What is Periodontal Disease?

The term "periodontal" means "around the tooth". Periodontal disease (also known as periodontitis and gum disease) is characterized by red, swollen and bleeding gums.

Periodontal disease is most often preceded by gingivitis which is a bacterial infection of the gum tissue.  A bacterial infection affects the gums when the toxins contained in plaque begin to irritate and inflame the gum tissues.  Once this bacterial infection colonizes in the gum pockets around and between the teeth, it becomes much more difficult to remove and treat.  Periodontal disease is a progressive condition that eventually leads to the destruction of the connective tissue and supporting bone around the teeth.  If let untreated, it can lead to shifting teeth, loose teeth and eventually tooth loss.

Periodontal disease is the leading cause of tooth loss among adults in the developed world and should always be promptly treated.  Four out of five people has periodontal disease and don't know it!  Most people are not aware of it because the disease is usually painless in the early stages.

Not only is it the number one reason for tooth loss, research now suggests that there is a link between periodontal disease and other diseases such as stroke, bacterial pneumonia, diabetes, cardiovascular disease and increased risk during pregnancy.

Smoking also increases the risk of periodontal disease.

Good oral hygiene, a balanced diet and regular dental visits can help reduce your risk of developing periodontal disease.

Diagnosis

Periodontal disease is diagnosed by your dentist or dental hygienist during a periodontal examination.  This type of exam should always be part of your regular dental check-up.

Your dentist or hygienist will use pocket depths, amount of bleeding, inflammation, tooth mobility, etc., to make a diagnosis that will fall into a category below:

Gingivitis

Gingivitis is the first stage of periodontal disease.  Plaque and it's toxin by-products irritate the gums, making them tender, inflamed and likely to bleed.

Periodontitis

Plaque hardens into calculus (tartar). As calculus and plaque continue to build up, the gums begin to recede from the teeth.  Deeper pockets form between the gums and teeth and become filled with bacteria and pus.  The gums become very irritated, inflamed, and bleed easily.  Slight to moderate bone loss may be present.

Advanced Periodontitis

The teeth lose more support as the gums, bone, and periodontal ligament continue to be destroyed.  Unless treated, the affected teeth will become very loose and may be lost.  Generalized moderate to severe bone loss may be present.
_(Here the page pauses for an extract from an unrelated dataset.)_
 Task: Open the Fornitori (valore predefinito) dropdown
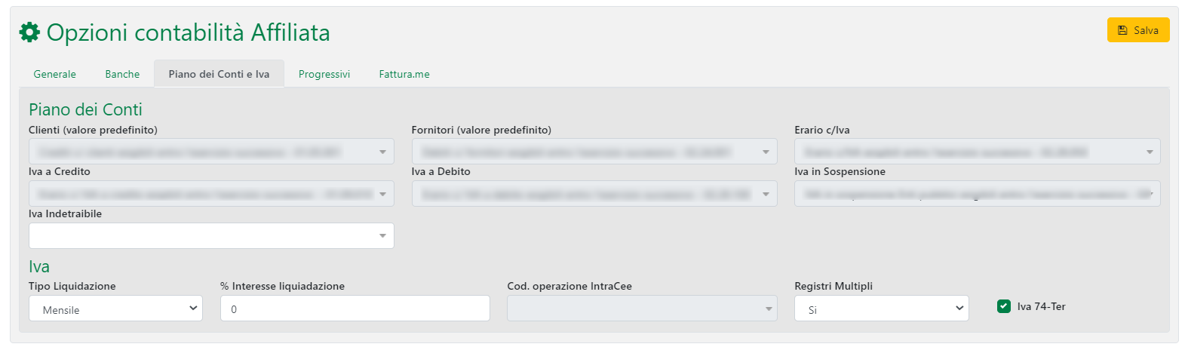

Treatment of Periodontal Disease

There are many surgical and nonsurgical treatments the dentist may choose to perform and/or recommend, depending upon the exact condition of the teeth, gums and jawbone.  A complete periodontal exam of the mouth will be done before any treatment is performed or recommended.

Here are some of the more common treatments for periodontal disease:

Scaling and root planing: In order to preserve the health of the gum tissue, the bacteria and calculus (tartar) which initially caused the infection, must be removed.  The gum pockets will be cleaned and treated with antibiotics as necessary to help alleviate the infection.  A prescription mouthwash may be incorporated into daily cleaning routines.
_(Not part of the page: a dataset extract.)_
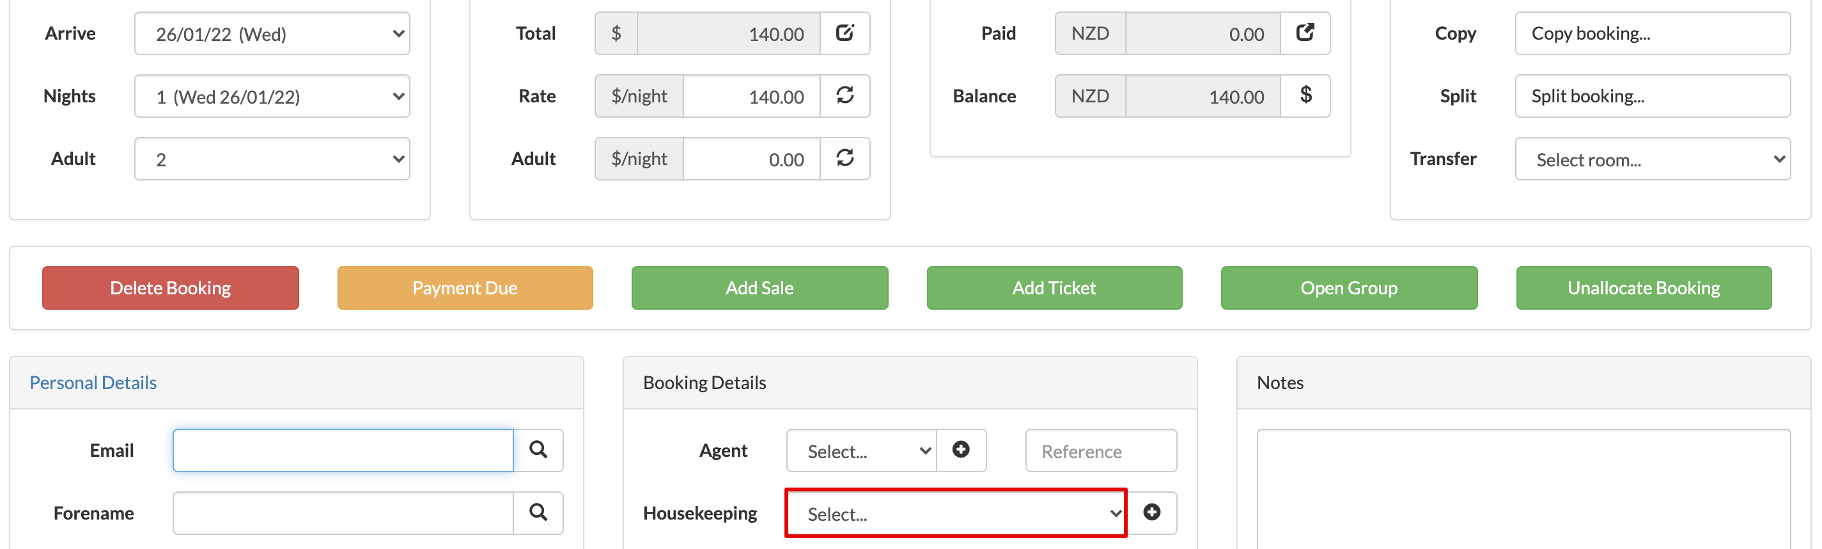The width and height of the screenshot is (1822, 549).
Task: Add housekeeping item with plus icon
Action: click(x=1151, y=513)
Tissue regeneration: When the bone and gum tissues have been destroyed, regrowth can be actively encouraged using grafting procedures.  A membrane may be inserted into the affected areas to assist in the regeneration process.

Pocket elimination surgery: Pocket elimination surgery (also known as flap surgery) is a surgical treatment which can be performed to reduce the pocket size between the teeth and gums.  Surgery on the jawbone is another option which serves to eliminate indentations in the bone which foster the colonization of bacteria.

Dental implants: When teeth have been lost due to periodontal disease, the aesthetics and functionality of the mouth can be restored by implanting prosthetic teeth into the jawbone.  Tissue regeneration procedures may be required prior to the placement of a dental implant in order to strengthen the bone.

Maintenance

Plaque that is not removed from your teeth will turn into calculus (tartar)! Daily home cleaning helps control plaque and tartar formation, but those hard-to-reach areas will always need special attention. 

Once your periodontal treatment has been completed, your dentist or dental hygienist will recommend that you have regular maintenance cleanings (periodontal cleanings). At these cleaning appointments, the pocket depths will be carefully checked to ensure that they are healthy.  Plaque and calculus that is difficult for you to remove on a daily basis will be removed from above and below the gum line.

Good oral hygiene practices and periodontal cleanings are essential in maintaining dental health and keeping periodontal disease under control!